▶ **Exercise**
Reproduce each of the rows below verbatim, omitting the pictures.

▶ **Given records**

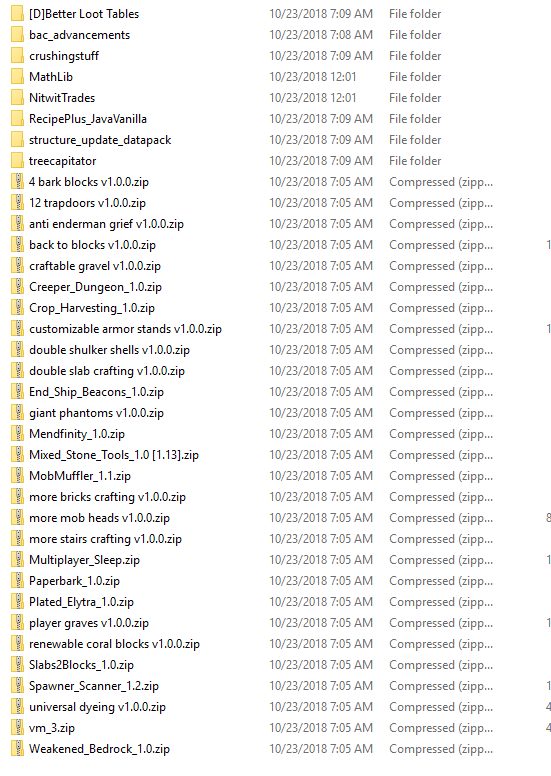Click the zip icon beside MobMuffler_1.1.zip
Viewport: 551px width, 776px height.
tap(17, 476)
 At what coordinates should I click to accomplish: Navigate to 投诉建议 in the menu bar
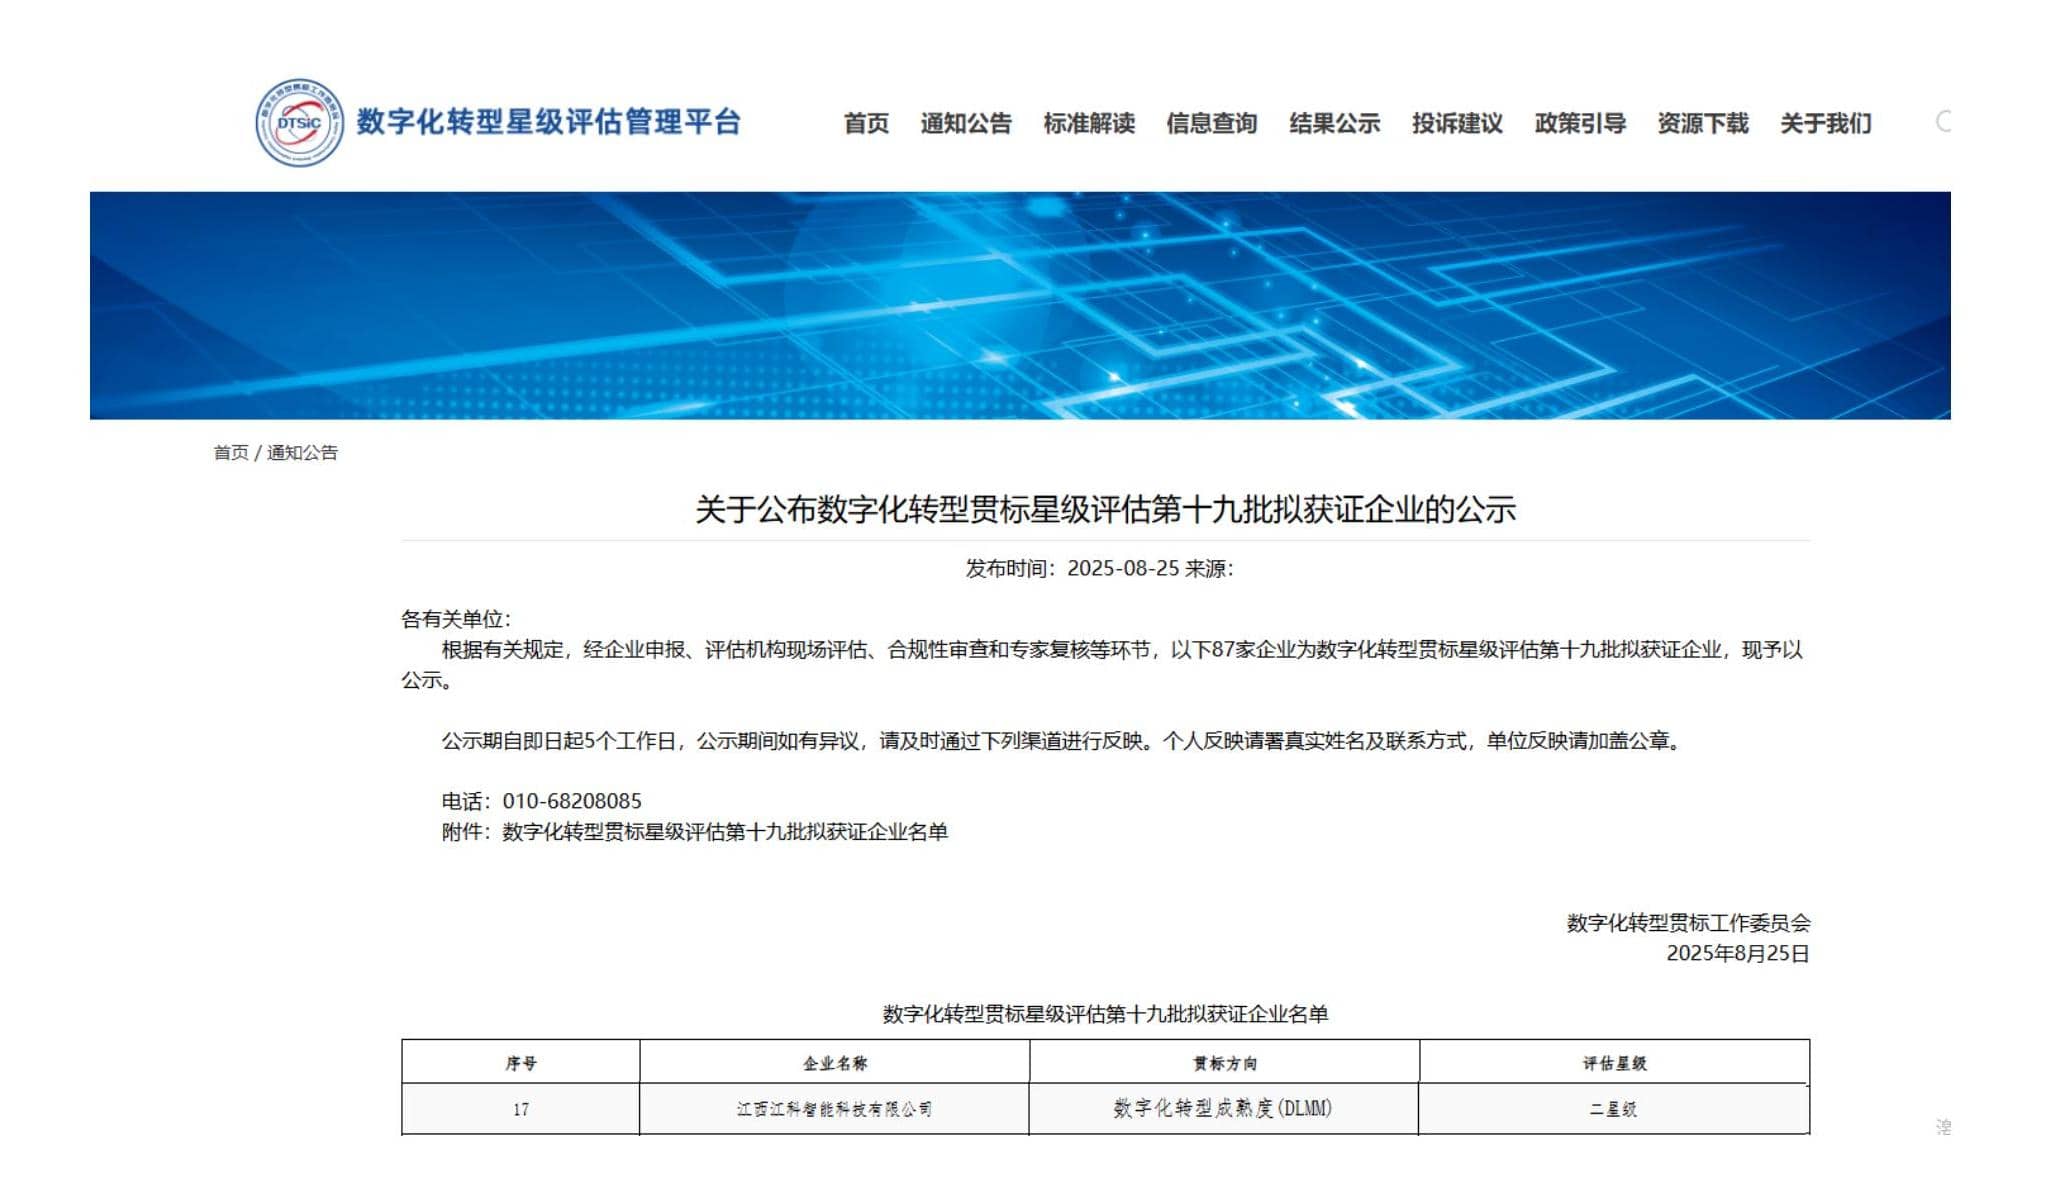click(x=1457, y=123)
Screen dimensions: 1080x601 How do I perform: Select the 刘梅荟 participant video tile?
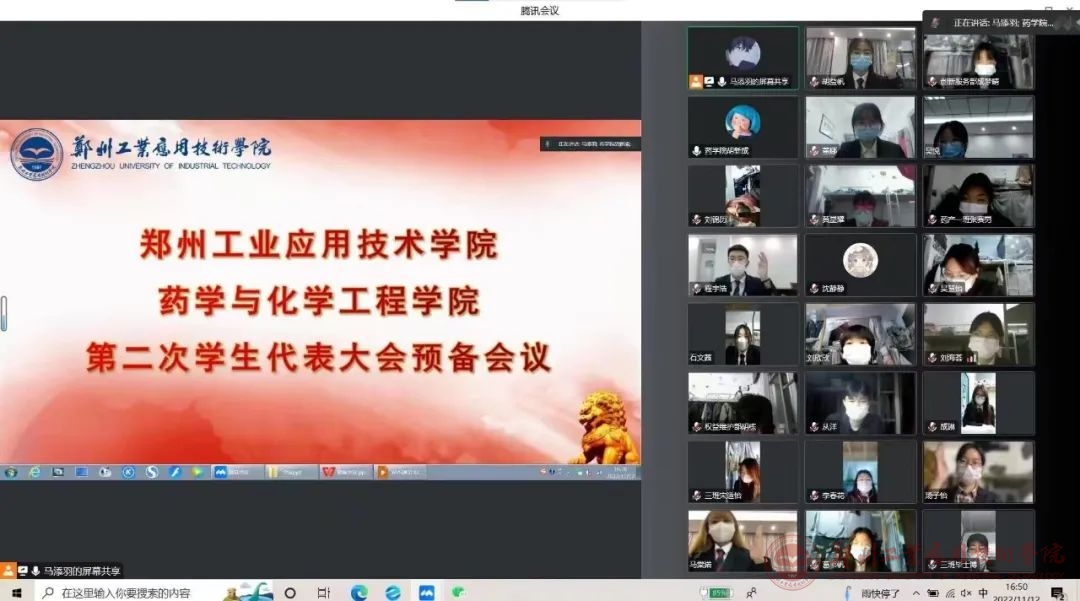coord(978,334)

▶ **Result**
Click the zip icon beside MobMuffler_1.1.zip
Viewport: 551px width, 776px height.
tap(17, 476)
 At what coordinates should I click to accomplish: Navigate to 投诉建议 in the menu bar
click(x=1457, y=123)
Screen dimensions: 1080x601 How do I perform: Select the 刘梅荟 participant video tile?
coord(978,334)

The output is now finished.